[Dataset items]
━━━━━━━━━━━━━━━━━━━━

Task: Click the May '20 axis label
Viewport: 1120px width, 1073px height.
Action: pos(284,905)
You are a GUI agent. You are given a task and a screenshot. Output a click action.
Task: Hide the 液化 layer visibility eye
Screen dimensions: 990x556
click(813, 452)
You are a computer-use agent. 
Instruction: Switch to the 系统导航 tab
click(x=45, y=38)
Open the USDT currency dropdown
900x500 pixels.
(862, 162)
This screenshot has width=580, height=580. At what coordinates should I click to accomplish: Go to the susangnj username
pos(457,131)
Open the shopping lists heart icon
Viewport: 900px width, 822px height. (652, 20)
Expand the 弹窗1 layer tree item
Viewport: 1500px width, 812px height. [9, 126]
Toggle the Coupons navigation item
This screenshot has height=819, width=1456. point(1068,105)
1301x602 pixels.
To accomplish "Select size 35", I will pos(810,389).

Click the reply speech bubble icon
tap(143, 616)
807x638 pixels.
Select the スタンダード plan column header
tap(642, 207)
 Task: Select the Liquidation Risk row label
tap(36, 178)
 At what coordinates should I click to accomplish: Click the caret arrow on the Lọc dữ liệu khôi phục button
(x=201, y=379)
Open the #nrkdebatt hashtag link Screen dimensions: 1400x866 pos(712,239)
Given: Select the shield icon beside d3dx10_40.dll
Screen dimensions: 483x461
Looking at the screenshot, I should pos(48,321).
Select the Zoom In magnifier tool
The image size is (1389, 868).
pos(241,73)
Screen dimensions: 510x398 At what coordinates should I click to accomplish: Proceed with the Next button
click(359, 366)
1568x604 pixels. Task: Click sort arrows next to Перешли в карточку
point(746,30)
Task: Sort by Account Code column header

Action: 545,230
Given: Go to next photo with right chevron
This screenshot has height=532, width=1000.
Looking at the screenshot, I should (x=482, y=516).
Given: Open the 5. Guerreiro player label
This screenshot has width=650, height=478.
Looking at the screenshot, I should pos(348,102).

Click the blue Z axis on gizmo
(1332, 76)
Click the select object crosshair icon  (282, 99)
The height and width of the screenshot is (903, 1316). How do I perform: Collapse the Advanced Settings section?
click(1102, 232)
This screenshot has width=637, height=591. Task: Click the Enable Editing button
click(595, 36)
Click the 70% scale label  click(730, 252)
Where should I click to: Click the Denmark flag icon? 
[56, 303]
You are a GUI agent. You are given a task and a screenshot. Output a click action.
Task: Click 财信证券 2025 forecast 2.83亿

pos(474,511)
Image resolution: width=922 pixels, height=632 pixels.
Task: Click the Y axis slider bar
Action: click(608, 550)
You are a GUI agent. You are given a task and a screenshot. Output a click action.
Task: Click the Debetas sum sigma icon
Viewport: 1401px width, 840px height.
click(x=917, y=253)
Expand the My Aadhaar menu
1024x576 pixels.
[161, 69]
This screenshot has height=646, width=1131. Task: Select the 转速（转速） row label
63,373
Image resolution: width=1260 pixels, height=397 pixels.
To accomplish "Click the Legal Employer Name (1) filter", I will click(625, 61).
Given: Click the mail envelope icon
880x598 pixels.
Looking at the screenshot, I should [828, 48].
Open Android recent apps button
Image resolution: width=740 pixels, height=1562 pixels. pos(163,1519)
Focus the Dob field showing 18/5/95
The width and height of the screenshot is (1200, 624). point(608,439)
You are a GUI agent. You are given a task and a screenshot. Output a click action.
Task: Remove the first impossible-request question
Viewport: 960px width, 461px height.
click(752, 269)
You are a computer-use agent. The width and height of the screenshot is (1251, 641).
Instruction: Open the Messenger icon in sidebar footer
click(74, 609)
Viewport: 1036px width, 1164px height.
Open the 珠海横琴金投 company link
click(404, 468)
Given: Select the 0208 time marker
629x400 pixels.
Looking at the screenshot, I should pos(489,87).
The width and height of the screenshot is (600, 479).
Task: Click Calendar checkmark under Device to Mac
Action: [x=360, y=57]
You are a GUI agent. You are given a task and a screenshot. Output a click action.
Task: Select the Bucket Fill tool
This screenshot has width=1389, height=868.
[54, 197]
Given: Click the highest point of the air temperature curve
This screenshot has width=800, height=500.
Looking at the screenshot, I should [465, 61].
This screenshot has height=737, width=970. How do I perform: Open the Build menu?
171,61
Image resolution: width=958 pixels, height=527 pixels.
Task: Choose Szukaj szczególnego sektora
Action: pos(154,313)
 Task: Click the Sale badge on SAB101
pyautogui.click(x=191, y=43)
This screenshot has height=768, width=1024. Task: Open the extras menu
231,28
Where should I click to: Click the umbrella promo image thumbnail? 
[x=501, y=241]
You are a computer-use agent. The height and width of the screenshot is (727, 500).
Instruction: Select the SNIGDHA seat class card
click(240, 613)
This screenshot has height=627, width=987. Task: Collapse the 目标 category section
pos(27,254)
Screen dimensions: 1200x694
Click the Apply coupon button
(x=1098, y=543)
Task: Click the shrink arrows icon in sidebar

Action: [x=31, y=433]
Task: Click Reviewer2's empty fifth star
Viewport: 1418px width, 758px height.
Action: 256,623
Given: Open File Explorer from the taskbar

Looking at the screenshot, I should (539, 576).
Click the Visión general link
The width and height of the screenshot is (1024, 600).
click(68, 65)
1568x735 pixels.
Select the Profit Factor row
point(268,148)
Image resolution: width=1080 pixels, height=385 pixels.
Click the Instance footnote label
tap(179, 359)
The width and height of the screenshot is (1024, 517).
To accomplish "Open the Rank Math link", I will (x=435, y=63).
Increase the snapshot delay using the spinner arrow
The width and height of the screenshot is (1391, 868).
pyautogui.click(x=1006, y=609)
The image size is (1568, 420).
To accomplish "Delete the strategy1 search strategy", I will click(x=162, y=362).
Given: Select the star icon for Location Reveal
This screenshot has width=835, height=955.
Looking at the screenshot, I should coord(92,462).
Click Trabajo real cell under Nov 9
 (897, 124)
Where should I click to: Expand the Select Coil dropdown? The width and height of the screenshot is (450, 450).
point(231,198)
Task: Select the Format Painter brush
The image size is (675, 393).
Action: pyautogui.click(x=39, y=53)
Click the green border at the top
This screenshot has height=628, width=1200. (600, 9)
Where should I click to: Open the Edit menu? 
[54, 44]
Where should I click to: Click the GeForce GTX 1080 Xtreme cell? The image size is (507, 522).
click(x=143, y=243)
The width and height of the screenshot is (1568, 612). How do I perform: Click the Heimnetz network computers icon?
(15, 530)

━━━━━━━━━━━━━━━━━━━━

What you need to do: Copy exactly the stretch of data above from the line with "Instruction: Switch to the 系统导航 tab" through the line with "Given: Select the shield", and omit all other lines.

Answer space:
Instruction: Switch to the 系统导航 tab
click(x=45, y=38)
Open the USDT currency dropdown
900x500 pixels.
(862, 162)
This screenshot has width=580, height=580. At what coordinates should I click to accomplish: Go to the susangnj username
pos(457,131)
Open the shopping lists heart icon
Viewport: 900px width, 822px height. (652, 20)
Expand the 弹窗1 layer tree item
Viewport: 1500px width, 812px height. [9, 126]
Toggle the Coupons navigation item
This screenshot has height=819, width=1456. point(1068,105)
1301x602 pixels.
To accomplish "Select size 35", I will pos(810,389).

Click the reply speech bubble icon
tap(143, 616)
807x638 pixels.
Select the スタンダード plan column header
tap(642, 207)
 Task: Select the Liquidation Risk row label
tap(36, 178)
 At what coordinates should I click to accomplish: Click the caret arrow on the Lọc dữ liệu khôi phục button
(x=201, y=379)
Open the #nrkdebatt hashtag link Screen dimensions: 1400x866 pos(712,239)
Given: Select the shield icon beside d3dx10_40.dll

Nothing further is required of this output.